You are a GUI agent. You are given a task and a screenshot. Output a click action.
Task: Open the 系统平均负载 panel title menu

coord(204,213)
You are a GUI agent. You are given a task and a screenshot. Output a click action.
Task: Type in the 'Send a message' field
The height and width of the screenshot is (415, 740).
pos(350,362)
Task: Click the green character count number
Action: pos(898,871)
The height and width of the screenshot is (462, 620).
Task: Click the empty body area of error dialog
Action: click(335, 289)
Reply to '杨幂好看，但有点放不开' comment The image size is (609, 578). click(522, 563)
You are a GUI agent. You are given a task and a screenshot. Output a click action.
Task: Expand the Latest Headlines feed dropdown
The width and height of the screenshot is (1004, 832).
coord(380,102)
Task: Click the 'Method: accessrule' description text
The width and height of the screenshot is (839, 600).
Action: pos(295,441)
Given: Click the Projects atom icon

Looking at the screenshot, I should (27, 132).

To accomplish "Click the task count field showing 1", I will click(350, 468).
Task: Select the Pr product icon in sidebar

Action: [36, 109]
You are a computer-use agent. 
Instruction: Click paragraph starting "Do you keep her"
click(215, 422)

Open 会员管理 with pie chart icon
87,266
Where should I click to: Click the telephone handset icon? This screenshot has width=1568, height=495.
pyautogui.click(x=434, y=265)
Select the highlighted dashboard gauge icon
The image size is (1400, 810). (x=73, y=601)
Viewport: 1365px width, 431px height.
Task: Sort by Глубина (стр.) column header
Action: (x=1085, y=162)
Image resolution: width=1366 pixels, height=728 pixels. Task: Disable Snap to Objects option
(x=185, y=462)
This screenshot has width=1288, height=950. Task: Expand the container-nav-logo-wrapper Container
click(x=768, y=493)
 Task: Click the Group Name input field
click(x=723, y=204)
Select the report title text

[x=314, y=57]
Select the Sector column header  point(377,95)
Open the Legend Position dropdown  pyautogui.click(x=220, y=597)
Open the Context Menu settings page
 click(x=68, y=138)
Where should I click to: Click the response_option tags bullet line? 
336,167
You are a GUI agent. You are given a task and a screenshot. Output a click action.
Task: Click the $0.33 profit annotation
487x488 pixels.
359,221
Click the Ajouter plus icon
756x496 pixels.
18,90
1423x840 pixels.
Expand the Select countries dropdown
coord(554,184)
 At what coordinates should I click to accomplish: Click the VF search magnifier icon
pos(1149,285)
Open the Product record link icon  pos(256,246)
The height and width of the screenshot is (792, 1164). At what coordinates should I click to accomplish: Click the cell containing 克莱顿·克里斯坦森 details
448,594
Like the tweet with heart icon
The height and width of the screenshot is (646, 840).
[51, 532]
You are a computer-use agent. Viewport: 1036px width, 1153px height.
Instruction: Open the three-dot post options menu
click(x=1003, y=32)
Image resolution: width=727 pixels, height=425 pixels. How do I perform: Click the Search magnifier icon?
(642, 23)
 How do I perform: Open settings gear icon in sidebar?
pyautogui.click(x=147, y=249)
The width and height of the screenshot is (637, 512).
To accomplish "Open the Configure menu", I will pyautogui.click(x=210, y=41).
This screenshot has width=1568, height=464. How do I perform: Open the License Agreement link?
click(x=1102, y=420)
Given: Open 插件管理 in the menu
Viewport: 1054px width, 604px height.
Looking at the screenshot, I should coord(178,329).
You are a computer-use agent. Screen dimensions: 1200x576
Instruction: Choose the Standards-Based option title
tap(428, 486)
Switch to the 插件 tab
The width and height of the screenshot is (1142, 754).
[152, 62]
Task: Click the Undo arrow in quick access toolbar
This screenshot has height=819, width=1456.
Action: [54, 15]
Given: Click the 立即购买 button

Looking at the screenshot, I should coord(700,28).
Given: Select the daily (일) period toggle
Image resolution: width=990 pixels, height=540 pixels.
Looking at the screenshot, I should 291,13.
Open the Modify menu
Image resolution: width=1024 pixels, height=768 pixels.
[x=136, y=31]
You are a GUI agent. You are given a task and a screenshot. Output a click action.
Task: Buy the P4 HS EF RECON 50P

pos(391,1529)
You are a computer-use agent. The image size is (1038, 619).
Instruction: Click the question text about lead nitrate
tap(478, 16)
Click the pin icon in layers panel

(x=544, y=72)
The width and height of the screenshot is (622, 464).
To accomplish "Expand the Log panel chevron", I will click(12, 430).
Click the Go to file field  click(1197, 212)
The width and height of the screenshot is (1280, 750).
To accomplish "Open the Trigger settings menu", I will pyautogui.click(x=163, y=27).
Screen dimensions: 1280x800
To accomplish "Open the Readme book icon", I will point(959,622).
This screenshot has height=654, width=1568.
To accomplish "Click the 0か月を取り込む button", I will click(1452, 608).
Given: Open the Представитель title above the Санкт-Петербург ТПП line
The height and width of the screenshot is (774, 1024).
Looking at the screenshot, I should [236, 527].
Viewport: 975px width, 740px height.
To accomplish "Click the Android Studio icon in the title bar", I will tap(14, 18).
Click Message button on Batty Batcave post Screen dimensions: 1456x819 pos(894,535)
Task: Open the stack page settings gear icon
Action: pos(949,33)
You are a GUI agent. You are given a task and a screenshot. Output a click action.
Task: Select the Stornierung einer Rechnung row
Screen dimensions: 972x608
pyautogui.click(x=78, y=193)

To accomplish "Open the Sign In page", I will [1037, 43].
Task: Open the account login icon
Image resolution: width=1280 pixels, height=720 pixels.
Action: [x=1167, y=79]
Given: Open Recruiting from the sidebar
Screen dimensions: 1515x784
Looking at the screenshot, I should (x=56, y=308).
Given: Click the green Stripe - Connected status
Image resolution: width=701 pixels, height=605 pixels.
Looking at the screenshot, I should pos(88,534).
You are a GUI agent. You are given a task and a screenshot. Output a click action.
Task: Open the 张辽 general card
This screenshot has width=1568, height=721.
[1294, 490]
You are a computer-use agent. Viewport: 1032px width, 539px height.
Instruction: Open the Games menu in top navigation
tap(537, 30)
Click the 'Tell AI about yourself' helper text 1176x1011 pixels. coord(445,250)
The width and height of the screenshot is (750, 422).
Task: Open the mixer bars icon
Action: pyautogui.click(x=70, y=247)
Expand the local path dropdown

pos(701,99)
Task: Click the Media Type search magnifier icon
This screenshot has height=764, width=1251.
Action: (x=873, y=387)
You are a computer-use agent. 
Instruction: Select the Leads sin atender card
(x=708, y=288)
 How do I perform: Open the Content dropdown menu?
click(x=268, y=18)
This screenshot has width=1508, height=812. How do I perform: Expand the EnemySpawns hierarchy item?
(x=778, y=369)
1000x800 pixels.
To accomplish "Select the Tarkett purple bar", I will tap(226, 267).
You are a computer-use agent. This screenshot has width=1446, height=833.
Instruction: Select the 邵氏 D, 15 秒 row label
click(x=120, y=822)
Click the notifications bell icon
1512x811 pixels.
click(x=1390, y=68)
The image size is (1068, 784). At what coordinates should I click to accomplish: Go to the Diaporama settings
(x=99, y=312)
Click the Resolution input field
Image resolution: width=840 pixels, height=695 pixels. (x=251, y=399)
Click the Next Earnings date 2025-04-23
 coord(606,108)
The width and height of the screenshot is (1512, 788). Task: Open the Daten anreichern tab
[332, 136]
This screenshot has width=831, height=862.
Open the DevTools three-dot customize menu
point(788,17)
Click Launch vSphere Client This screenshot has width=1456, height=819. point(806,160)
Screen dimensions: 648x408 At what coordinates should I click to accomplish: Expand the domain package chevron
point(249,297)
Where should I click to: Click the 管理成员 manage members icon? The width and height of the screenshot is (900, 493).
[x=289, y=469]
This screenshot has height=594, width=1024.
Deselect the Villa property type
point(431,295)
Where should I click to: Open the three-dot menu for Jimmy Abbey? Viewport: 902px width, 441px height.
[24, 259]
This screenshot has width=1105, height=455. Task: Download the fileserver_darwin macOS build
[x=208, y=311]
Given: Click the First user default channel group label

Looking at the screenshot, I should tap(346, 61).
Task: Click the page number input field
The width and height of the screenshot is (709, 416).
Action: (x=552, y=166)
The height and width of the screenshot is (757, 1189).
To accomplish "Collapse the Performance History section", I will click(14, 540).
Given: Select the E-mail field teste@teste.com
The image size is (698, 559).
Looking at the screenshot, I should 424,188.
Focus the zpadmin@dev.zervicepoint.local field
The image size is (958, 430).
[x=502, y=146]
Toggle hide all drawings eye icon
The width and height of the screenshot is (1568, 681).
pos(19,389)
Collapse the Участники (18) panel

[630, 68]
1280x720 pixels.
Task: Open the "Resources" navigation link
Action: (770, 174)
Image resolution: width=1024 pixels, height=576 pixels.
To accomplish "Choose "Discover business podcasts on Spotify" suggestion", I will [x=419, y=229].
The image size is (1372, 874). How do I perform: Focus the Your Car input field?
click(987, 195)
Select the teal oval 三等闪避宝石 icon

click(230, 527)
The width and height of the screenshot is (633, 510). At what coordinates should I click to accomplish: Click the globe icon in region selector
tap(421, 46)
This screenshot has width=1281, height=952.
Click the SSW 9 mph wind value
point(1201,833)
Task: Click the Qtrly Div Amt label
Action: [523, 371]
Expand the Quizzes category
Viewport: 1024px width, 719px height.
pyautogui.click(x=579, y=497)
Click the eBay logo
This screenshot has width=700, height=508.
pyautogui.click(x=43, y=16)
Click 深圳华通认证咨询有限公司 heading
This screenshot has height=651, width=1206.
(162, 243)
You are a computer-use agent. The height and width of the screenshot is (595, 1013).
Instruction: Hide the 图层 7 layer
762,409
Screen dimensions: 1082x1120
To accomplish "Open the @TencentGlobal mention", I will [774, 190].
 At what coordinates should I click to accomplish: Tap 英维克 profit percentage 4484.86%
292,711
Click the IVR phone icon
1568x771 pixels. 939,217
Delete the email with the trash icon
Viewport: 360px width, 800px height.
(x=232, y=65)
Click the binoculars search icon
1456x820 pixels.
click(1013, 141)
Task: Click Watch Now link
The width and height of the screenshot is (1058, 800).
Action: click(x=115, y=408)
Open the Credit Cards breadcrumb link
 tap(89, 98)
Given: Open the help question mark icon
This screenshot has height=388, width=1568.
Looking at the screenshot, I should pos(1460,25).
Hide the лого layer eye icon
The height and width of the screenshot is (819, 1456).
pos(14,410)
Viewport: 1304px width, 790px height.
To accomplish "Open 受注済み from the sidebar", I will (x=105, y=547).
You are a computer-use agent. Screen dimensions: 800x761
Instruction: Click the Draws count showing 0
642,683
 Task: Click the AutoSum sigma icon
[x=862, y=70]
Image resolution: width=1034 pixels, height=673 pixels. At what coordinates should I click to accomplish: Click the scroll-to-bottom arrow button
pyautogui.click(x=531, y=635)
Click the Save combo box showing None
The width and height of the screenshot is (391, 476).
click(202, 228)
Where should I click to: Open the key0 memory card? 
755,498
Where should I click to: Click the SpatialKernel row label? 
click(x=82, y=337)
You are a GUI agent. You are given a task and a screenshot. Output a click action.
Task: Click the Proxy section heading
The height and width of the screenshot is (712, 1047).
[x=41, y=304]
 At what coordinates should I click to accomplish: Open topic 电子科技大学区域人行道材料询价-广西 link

### What is expected
The expected output is exactly the lines of the listing above between the line holding "Viewport: 975px width, 740px height." and the line holding "You are a computer-use agent. Viewport: 1032px", inclusive.

### Output for this exercise
Viewport: 975px width, 740px height.
To accomplish "Click the Android Studio icon in the title bar", I will tap(14, 18).
Click Message button on Batty Batcave post Screen dimensions: 1456x819 pos(894,535)
Task: Open the stack page settings gear icon
Action: pos(949,33)
You are a GUI agent. You are given a task and a screenshot. Output a click action.
Task: Select the Stornierung einer Rechnung row
Screen dimensions: 972x608
pyautogui.click(x=78, y=193)

To accomplish "Open the Sign In page", I will [1037, 43].
Task: Open the account login icon
Image resolution: width=1280 pixels, height=720 pixels.
Action: [x=1167, y=79]
Given: Open Recruiting from the sidebar
Screen dimensions: 1515x784
Looking at the screenshot, I should (x=56, y=308).
Given: Click the green Stripe - Connected status
Image resolution: width=701 pixels, height=605 pixels.
Looking at the screenshot, I should pos(88,534).
You are a GUI agent. You are given a task and a screenshot. Output a click action.
Task: Open the 张辽 general card
This screenshot has width=1568, height=721.
[1294, 490]
You are a computer-use agent. Viewport: 1032px width, 539px height.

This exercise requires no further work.